Drones, mobiles, internet: How Indian farms are going hi-tech
When this year’s rabi or winter crop in Haryana’s Kurukshetra ripens, drones will circle them as part of a series of simultaneous experiments in three other states — Karnataka, Madhya Pradesh and Maharashtra.india Updated: Nov 23, 2015 09:55 IST
When this year’s rabi or winter crop in Haryana’s Kurukshetra ripens, drones will circle them as part of a series of simultaneous experiments in three other states — Karnataka, Madhya Pradesh and Maharashtra.
The country’s vast and antiquated agriculture sector has largely been a stranger to such high-tech, although it feeds a billion people.
Yet, slowly, the country has realised that without technology, its farmers aren’t going anywhere beyond eking out a tough living. Frequent weather shocks push them back into poverty. Food-price spirals annoy consumers and hobble policymakers.
From traditional handholding measures, such as subsidies, farm solutions are now moving to the Internet, a vast rural mobile phone subscriber base and space-telecom technologies.
The drones, for instance, will scan two select districts in each of these four states. They will carry out special imaging with the help of one among a constellation of homegrown satellites.
The images will be transmitted back to scientists at the Mahalanobis National Crop Forecast Centre in the Capital’s Pusa campus, a state-run farm science hub set up to harness space technology in agriculture.
The drones will give a wealth of information — they could tell accurately if climate is impacting yield.
Some innovations are a lot simpler. The country’s growing cell phone subscriber base — projected to overtake the US next month — is proving to be handy to tell farmers what to grow or actions to take in case of pest attacks in real time. India’s Internet user base is expected to see a 49% jump over the past year to reach 402 million in December. Of this, 153 million are rural subscribers. Over the course of a year, the government has enrolled 89.3 million farm families for its mobile farm advisories.
Several such projects are on trial. ‘Chaman’ in Hindi means garden. But it is also the high-tech acronym for the Coordinated Horticulture Assessment and Management that has used geo-informatics since 2014 to assess the health of seven horticulture crops grown widely.

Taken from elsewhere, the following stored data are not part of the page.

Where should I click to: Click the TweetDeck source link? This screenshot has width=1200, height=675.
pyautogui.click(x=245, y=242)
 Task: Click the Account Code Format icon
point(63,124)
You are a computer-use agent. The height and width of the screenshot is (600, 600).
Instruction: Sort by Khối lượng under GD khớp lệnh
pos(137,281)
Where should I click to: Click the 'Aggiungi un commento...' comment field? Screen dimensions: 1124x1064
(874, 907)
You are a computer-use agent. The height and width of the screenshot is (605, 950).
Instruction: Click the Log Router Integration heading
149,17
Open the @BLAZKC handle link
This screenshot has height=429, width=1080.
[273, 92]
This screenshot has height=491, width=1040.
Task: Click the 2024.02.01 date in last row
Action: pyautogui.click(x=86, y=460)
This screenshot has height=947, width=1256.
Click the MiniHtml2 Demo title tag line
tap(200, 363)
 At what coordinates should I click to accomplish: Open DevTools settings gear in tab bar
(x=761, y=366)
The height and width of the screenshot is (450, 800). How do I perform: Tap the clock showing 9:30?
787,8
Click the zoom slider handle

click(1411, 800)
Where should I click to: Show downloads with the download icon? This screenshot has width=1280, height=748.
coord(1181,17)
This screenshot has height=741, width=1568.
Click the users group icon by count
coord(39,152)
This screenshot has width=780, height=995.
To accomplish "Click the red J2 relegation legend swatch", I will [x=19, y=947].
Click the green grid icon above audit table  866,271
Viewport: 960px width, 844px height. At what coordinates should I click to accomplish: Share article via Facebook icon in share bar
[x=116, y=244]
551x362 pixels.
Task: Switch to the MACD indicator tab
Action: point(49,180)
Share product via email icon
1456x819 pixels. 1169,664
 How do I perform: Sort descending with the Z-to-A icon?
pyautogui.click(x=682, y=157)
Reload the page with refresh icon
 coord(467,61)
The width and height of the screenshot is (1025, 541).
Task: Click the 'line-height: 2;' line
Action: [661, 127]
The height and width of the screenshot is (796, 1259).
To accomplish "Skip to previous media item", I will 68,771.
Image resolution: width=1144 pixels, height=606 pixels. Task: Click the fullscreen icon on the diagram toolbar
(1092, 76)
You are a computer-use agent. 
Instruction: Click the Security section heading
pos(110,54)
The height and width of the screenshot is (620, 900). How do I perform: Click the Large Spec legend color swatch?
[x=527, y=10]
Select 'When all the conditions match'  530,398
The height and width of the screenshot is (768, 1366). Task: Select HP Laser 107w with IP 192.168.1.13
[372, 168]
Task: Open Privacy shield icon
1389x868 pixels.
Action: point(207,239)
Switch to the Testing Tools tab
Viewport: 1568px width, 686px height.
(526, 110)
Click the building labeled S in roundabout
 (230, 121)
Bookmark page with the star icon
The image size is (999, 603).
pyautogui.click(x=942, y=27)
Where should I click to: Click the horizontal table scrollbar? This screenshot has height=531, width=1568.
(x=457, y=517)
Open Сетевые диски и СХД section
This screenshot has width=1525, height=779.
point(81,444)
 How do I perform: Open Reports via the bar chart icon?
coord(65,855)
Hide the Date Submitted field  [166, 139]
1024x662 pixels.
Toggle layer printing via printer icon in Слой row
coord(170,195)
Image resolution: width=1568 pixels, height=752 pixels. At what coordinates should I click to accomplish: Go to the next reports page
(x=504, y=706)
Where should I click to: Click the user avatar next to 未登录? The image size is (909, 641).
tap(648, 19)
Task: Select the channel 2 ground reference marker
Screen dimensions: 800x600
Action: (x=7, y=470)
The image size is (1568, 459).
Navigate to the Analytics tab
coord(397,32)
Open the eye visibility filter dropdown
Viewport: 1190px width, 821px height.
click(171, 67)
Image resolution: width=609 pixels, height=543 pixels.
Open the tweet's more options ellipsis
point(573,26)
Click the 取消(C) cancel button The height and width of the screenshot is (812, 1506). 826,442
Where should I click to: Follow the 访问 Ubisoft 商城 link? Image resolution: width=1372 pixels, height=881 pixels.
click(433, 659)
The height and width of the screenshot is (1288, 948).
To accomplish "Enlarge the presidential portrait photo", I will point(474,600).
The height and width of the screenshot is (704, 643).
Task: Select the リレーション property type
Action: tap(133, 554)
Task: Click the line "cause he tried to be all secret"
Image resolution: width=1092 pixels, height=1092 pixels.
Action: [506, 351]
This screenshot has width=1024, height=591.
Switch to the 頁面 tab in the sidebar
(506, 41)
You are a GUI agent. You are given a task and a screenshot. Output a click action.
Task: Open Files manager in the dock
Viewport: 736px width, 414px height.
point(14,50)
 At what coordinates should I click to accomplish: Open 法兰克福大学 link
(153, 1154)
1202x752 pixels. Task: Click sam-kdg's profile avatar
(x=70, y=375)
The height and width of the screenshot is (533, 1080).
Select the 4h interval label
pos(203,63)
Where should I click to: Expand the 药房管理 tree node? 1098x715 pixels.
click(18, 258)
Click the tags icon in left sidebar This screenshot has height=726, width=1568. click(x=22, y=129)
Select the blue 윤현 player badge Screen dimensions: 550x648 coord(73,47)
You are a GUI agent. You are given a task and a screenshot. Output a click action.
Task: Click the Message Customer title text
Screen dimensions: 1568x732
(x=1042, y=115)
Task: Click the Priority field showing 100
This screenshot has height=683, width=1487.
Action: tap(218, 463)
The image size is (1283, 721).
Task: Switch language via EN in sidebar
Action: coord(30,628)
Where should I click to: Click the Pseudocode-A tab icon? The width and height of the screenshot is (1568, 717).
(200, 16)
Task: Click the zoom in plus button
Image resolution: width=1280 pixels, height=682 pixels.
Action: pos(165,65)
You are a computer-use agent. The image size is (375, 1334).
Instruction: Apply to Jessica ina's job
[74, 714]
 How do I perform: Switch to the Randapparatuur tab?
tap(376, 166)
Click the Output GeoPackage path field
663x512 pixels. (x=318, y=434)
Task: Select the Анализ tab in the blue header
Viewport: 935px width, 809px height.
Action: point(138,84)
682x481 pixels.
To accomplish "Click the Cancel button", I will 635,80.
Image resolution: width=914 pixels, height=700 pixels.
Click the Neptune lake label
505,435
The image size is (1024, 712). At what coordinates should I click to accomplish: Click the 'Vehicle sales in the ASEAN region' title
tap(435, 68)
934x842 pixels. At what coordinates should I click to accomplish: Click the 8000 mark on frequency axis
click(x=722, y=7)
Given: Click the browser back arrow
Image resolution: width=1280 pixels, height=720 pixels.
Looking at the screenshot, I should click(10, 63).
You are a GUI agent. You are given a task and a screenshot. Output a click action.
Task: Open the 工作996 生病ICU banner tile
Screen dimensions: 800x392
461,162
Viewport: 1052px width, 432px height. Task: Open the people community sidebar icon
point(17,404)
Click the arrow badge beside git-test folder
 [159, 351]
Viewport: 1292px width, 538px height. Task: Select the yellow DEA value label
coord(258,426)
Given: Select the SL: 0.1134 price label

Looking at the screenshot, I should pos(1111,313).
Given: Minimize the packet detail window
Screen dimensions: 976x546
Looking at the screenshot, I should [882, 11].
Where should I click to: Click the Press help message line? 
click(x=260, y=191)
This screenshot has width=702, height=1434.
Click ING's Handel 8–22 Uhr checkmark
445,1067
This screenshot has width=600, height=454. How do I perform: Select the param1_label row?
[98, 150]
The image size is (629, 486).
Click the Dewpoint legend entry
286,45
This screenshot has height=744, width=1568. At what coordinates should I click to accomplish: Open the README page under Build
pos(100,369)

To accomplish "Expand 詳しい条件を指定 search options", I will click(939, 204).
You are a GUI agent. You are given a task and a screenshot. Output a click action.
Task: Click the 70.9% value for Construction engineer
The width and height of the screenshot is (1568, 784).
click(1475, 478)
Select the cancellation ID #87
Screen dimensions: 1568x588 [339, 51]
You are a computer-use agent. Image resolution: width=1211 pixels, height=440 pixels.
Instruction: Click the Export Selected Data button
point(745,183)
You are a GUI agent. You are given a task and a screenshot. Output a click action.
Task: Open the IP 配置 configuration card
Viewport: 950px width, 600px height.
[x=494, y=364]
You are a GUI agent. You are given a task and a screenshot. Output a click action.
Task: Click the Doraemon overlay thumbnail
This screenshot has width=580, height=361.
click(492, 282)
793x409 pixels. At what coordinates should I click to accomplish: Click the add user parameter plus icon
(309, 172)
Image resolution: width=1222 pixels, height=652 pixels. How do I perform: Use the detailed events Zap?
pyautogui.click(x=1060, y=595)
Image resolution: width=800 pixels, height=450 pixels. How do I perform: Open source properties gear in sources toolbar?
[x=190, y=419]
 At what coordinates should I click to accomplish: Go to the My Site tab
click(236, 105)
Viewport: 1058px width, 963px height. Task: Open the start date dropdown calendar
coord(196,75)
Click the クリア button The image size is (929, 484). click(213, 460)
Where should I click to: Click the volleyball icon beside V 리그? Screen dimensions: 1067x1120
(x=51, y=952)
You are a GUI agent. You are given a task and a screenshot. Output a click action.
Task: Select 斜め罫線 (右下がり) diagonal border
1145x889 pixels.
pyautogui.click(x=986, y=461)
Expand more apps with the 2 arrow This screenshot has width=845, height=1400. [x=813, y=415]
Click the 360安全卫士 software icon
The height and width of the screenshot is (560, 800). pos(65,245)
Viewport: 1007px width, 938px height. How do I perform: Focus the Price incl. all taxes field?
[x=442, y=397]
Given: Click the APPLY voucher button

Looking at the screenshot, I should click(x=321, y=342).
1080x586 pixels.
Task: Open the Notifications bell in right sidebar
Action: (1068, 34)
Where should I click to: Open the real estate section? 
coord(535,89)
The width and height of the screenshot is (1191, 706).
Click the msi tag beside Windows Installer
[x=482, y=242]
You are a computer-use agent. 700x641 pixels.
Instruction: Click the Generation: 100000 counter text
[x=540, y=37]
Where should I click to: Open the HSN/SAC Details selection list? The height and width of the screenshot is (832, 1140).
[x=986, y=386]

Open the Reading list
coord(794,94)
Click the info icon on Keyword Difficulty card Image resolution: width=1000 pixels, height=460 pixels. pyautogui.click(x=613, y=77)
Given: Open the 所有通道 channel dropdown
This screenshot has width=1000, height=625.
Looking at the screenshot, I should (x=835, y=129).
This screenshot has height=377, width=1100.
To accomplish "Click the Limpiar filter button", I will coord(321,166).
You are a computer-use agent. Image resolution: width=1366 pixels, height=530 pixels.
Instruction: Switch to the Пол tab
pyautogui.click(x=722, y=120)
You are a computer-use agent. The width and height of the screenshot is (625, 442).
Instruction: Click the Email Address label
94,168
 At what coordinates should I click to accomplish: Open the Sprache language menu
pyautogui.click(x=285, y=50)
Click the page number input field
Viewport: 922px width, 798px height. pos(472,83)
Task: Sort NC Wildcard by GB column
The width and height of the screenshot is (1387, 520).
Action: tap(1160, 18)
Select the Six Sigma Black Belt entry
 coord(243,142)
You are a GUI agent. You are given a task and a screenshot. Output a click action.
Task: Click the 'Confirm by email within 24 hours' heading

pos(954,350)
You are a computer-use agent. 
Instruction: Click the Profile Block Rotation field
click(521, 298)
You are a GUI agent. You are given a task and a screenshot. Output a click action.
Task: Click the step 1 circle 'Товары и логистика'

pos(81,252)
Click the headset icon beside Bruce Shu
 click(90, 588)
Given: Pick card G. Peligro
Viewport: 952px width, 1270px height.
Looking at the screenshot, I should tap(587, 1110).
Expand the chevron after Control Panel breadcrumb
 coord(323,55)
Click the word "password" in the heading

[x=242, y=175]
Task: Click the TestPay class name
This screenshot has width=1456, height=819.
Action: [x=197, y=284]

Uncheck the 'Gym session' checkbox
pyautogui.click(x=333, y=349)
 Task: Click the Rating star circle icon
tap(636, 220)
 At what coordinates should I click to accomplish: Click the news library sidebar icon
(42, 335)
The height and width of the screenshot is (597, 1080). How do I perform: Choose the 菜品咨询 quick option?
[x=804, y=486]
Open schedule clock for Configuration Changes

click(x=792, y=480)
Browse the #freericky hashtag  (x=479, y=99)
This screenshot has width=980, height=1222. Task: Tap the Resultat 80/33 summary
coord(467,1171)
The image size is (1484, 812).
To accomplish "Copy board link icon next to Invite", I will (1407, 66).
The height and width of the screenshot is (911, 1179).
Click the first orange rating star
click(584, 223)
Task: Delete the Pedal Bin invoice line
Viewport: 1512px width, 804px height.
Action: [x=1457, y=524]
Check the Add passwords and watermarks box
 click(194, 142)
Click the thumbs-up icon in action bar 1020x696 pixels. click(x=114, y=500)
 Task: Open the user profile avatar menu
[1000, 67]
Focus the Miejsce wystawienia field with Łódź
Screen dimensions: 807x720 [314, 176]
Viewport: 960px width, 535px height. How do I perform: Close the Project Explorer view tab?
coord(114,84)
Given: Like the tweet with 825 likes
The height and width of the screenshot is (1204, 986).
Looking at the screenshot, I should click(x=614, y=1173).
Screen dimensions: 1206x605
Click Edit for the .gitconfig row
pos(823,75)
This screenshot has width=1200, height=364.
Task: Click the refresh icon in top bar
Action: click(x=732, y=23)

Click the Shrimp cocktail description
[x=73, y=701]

“There is always a problem in getting timely and accurate data, due to which payment of claims to farmers gets delayed. A new high-tech programme, Kisan, is being launched on a pilot basis to help farmers,” minister of state for agriculture Sanjeev Kumar Balyan said.
An even more critical project is NADAMS, developed by the National Remote Sensing Centre that now provides real-time information on drought and its severity level. Currently, it covers 13 states. Small, belated steps but milestones nonetheless.